Something Borrowed, Something New: The Colonial House Goes Modern

December 27, 2019
Colonial House
new england colonial By Tom Oliveira - Adobe Stock

An American architectural staple, the Colonial house never goes out of style. But as time goes by, each centennial gives its new spin on the classic. This time, homebuyers want a Colonial-style house, but they also want modern features, especially on the inside—hello, all-white kitchen. The outside has a modern twist as well, pairing the Colonial pitched roof with modern elements such as oversized clapboards and batten siding. The result: an abstracted, minimalistic version of the Northeastern staple. 

“The Colonial house is reinvented about every 100 years,” says Jan Gleysteen, a Boston-area architect. He thinks that it’s time to reinvent the enduring house style once again.
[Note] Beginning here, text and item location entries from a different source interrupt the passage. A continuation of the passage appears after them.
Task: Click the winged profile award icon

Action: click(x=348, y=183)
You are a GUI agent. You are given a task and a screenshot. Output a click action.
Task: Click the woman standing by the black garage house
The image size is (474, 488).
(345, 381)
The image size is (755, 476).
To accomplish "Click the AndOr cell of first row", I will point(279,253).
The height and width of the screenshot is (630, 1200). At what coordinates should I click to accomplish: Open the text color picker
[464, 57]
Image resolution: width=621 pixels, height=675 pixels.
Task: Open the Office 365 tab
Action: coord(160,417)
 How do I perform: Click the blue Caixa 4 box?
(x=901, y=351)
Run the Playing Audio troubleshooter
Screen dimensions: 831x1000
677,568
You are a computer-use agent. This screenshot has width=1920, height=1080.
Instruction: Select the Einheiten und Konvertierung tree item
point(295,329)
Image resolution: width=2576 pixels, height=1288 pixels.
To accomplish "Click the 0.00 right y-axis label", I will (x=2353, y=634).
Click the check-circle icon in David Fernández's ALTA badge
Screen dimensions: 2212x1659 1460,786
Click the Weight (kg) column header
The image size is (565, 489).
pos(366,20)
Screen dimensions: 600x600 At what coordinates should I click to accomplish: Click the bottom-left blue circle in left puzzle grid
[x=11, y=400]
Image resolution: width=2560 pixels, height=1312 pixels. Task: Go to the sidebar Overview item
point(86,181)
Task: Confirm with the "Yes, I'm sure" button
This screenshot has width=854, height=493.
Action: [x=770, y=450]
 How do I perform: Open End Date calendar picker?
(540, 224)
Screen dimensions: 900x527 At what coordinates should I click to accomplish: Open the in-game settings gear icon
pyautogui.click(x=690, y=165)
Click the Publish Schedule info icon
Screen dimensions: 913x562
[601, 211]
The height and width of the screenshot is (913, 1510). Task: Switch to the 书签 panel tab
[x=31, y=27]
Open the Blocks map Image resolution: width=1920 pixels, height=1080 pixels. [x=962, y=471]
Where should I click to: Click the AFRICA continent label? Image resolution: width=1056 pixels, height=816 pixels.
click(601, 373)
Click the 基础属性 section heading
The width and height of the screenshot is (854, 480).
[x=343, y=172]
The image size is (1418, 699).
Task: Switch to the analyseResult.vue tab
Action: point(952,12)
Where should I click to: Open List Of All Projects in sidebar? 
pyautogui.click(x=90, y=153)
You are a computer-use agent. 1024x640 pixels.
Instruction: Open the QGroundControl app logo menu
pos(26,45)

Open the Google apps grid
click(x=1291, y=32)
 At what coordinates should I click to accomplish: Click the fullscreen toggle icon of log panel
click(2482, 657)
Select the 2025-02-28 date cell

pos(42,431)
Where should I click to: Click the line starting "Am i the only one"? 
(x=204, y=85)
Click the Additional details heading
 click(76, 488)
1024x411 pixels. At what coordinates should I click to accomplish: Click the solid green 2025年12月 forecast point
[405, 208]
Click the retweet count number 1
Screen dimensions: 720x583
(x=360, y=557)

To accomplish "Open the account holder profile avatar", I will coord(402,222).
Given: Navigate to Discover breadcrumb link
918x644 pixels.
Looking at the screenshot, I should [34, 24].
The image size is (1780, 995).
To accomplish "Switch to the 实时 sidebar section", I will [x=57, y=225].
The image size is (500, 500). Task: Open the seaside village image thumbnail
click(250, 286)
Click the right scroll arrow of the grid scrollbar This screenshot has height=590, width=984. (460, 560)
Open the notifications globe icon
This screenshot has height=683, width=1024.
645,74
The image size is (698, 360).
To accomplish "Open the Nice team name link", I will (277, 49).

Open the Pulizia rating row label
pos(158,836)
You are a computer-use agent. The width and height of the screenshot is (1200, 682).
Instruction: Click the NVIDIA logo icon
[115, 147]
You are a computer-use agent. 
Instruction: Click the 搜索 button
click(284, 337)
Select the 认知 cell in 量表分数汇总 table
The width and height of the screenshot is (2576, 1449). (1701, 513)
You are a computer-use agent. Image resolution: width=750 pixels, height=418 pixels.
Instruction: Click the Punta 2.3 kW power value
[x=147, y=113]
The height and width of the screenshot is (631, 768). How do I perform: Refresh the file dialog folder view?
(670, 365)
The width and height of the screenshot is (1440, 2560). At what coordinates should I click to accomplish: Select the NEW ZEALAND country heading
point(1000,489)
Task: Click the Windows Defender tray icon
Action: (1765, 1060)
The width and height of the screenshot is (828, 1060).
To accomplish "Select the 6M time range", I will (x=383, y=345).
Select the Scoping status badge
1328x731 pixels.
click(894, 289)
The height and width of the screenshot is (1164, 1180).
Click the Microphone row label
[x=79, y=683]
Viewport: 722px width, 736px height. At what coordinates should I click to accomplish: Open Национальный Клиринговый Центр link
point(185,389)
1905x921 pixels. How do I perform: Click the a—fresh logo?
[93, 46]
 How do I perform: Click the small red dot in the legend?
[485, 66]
“The trend I see today,” Gleysteen says, “is that every young family wants a modern interior that’s clean, without clutter, that feels like a breath of fresh air. They don’t want traditional interiors, with a lot of separate rooms and fussy trim and ornamentation.

“But at the same time,” he continues, “they want the exterior to look traditional and to fit into a long-settled New England neighborhood. Those time-honored forms are comforting and familiar. They want traditional massing with a modern interior.”

Colonial architecture saw its first reinvention about 1870, when Americans celebrated the country’s centennial. Since then, it has never totally gone out of style; it is especially beloved in the northeast.

In New England, the Colonial house was informed by English precedent. During the 17th century, its box-like appearance was relieved by a prominent chimney and small casement windows; often the rear was extended in a long, sloping roof that formed the “salt box” shape. Unlike European houses, it was timber framed.